Once you start modeling, Workbench begins to construct your model Leaderboard. The Leaderboard is a ranked list of models that provides a summary of information, including scoring information, for each model built in an experiment.

Once you start modeling, Workbench begins to construct your model Leaderboard, a list of models ranked by performance, to help with quick model evaluation. The Leaderboard provides a summary of information, including scoring information, for each model built in an experiment. From the Leaderboard, you can click a model to access visualizations for further exploration. Using these tools can help to assess what to do in your next experiment.

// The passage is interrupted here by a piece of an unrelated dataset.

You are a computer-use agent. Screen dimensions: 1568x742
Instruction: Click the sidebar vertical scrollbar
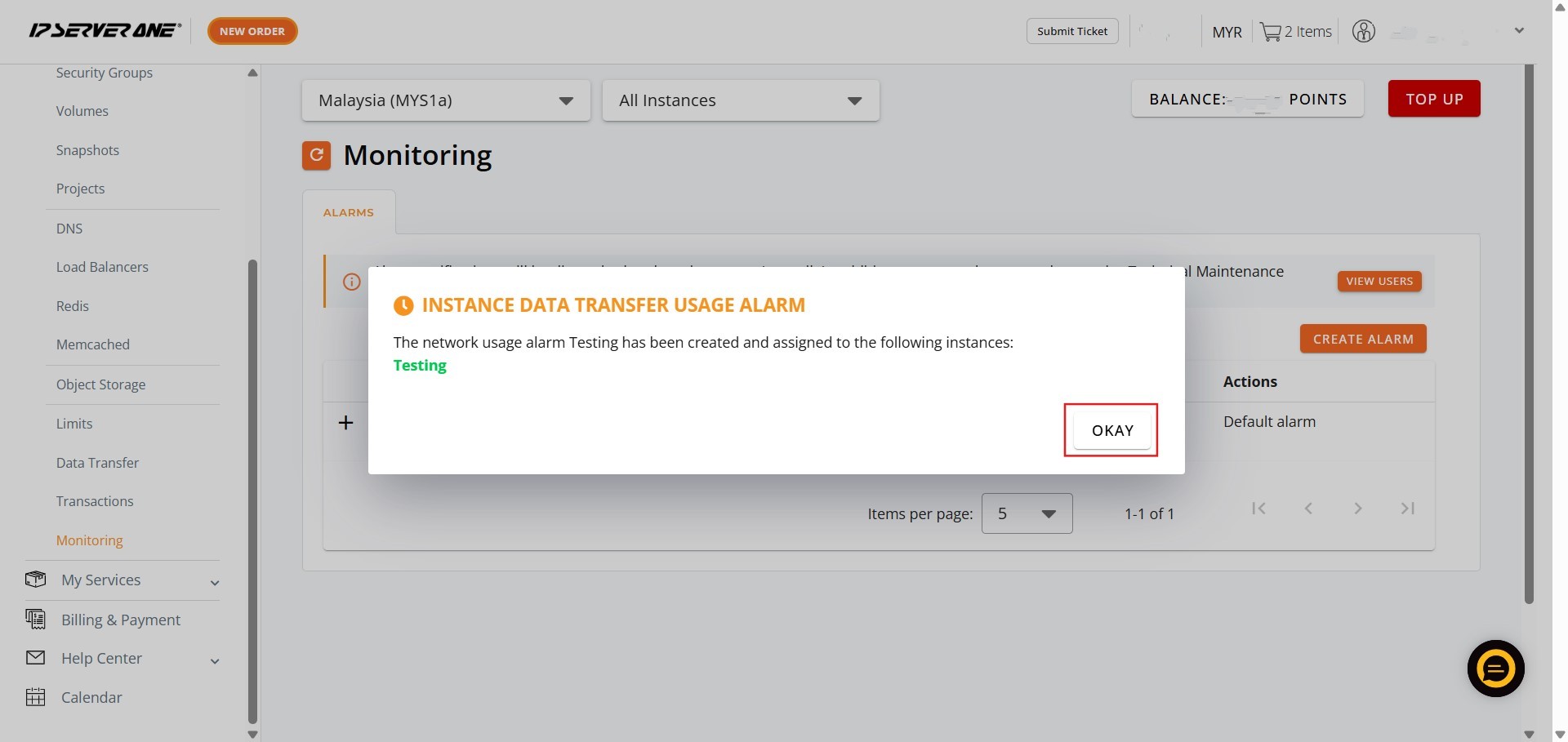coord(252,490)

After Workbench completes Quick mode on the 64% sample size phase, the most accurate model is selected and trained on 100% of the data. That model is marked with the Prepared for Deployment badge.

Manage the Leaderboard

There are several controls available, described in the next sections, for navigating the Leaderboard.

View experiment info

Click View experiment info to view a summary of information about the experiment. These are the parameters used to build the models on this Leaderboard.

Field Reports...
Created A time stamp indicating the creation of the experiment's Leaderboard as well as the user who initiated the model run.
Dataset The name, number of features, and number of rows in the modeling dataset. This is the same information available from the data preview page.
Target The feature selected as the basis for predictions, the resulting project type, and the optimization metric used to define how to score the experiment's models. You can change the metric the Leaderboard is sorted by, but the metric displayed in the summary is the one used for the build.
Partitioning Details of the partitioning done for the experiment, either the default or modified.

Filter models

Filtering makes viewing and focusing on relevant models easier. Click Filter models to set the criteria for the models that Workbench displays on the Leaderboard. The choices available for each filter are dependent on the experiment and/or model type—they were used in at least one Leaderboard model—and will potentially change as models are added to the experiment. For example:

Filter Displays models that...
Labeled models Have been assigned the listed tag, either starred models or models recommended for deployment.
Feature list Were built with the selected feature list.
Sample size Were trained on the selected sample size.
Model family Are part of the selected model family:
  • GBM (Gradient Boosting Machine), such as Light Gradient Boosting on ElasticNet Predictions, eXtreme Gradient Boosted Trees Classifier
  • GLMNET (Lasso and ElasticNet regularized generalized linear models), such as Elastic-Net Classifier, Generalized Additive2
  • RI (Rule induction), such as RuleFit Classifier
  • RF (Random Forest), such as RandomForest Classifier or Regressor
  • NN (Neural Network), such as Keras

Sort models by

By default, the Leaderboard sorts models based on the score of the validation partition, using the selected optimization metric. You can, however, use the Sort models by control to change the basis of the display parameter when evaluating models.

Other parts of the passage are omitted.